== Study material ==

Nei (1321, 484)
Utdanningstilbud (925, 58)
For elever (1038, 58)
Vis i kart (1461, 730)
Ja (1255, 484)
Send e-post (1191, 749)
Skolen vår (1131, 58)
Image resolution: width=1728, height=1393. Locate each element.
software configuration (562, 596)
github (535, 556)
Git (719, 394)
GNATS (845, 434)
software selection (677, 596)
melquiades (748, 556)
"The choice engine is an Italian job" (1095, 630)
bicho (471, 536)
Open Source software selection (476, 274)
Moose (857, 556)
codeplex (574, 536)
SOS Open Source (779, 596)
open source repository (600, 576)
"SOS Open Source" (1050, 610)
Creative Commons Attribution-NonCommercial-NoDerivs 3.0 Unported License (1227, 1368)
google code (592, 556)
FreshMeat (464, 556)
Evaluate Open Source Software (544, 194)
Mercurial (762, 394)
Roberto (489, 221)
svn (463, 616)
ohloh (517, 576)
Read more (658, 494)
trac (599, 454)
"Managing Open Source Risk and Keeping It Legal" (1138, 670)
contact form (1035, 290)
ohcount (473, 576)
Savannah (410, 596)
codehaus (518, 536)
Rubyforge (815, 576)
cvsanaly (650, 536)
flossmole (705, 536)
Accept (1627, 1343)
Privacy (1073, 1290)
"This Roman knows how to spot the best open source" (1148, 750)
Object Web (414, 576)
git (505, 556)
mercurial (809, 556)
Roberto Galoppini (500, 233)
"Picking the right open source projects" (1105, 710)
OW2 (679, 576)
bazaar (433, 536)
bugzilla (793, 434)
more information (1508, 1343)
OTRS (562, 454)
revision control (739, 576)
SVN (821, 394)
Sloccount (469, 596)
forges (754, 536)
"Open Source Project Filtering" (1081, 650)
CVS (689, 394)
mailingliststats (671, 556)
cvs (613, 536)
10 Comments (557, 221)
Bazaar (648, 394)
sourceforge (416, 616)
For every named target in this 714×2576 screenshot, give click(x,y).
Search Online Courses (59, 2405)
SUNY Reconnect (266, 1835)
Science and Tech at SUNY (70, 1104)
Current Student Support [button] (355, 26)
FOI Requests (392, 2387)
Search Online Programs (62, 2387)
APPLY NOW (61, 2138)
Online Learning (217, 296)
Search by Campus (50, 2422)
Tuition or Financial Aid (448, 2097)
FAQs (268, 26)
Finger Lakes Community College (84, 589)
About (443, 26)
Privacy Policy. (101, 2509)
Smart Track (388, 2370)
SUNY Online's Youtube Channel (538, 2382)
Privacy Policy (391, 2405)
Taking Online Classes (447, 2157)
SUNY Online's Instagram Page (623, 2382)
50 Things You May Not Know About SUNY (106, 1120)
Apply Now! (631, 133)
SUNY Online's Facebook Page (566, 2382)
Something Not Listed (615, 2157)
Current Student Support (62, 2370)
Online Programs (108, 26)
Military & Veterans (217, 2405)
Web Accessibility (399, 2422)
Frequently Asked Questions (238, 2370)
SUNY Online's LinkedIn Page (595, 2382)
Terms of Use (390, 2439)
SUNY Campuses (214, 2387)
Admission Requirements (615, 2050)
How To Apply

===

-- Exercise objective --
Nothing may be omitted; retype every record exactly.

-- Answer area --
Nei (1321, 484)
Utdanningstilbud (925, 58)
For elever (1038, 58)
Vis i kart (1461, 730)
Ja (1255, 484)
Send e-post (1191, 749)
Skolen vår (1131, 58)
Image resolution: width=1728, height=1393. Locate each element.
software configuration (562, 596)
github (535, 556)
Git (719, 394)
GNATS (845, 434)
software selection (677, 596)
melquiades (748, 556)
"The choice engine is an Italian job" (1095, 630)
bicho (471, 536)
Open Source software selection (476, 274)
Moose (857, 556)
codeplex (574, 536)
SOS Open Source (779, 596)
open source repository (600, 576)
"SOS Open Source" (1050, 610)
Creative Commons Attribution-NonCommercial-NoDerivs 3.0 Unported License (1227, 1368)
google code (592, 556)
FreshMeat (464, 556)
Evaluate Open Source Software (544, 194)
Mercurial (762, 394)
Roberto (489, 221)
svn (463, 616)
ohloh (517, 576)
Read more (658, 494)
trac (599, 454)
"Managing Open Source Risk and Keeping It Legal" (1138, 670)
contact form (1035, 290)
ohcount (473, 576)
Savannah (410, 596)
codehaus (518, 536)
Rubyforge (815, 576)
cvsanaly (650, 536)
flossmole (705, 536)
Accept (1627, 1343)
Privacy (1073, 1290)
"This Roman knows how to spot the best open source" (1148, 750)
Object Web (414, 576)
git (505, 556)
mercurial (809, 556)
Roberto Galoppini (500, 233)
"Picking the right open source projects" (1105, 710)
OW2 (679, 576)
bazaar (433, 536)
bugzilla (793, 434)
more information (1508, 1343)
OTRS (562, 454)
revision control (739, 576)
SVN (821, 394)
Sloccount (469, 596)
forges (754, 536)
"Open Source Project Filtering" (1081, 650)
CVS (689, 394)
mailingliststats (671, 556)
cvs (613, 536)
10 Comments (557, 221)
Bazaar (648, 394)
sourceforge (416, 616)
For every named target in this 714×2576 screenshot, give click(x,y).
Search Online Courses (59, 2405)
SUNY Reconnect (266, 1835)
Science and Tech at SUNY (70, 1104)
Current Student Support [button] (355, 26)
FOI Requests (392, 2387)
Search Online Programs (62, 2387)
APPLY NOW (61, 2138)
Online Learning (217, 296)
Search by Campus (50, 2422)
Tuition or Financial Aid (448, 2097)
FAQs (268, 26)
Finger Lakes Community College (84, 589)
About (443, 26)
Privacy Policy. (101, 2509)
Smart Track (388, 2370)
SUNY Online's Youtube Channel (538, 2382)
Privacy Policy (391, 2405)
Taking Online Classes (447, 2157)
SUNY Online's Instagram Page (623, 2382)
50 Things You May Not Know About SUNY (106, 1120)
Apply Now! (631, 133)
SUNY Online's Facebook Page (566, 2382)
Something Not Listed (615, 2157)
Current Student Support (62, 2370)
Online Programs (108, 26)
Military & Veterans (217, 2405)
Web Accessibility (399, 2422)
Frequently Asked Questions (238, 2370)
SUNY Online's LinkedIn Page (595, 2382)
Terms of Use (390, 2439)
SUNY Campuses (214, 2387)
Admission Requirements (615, 2050)
How To Apply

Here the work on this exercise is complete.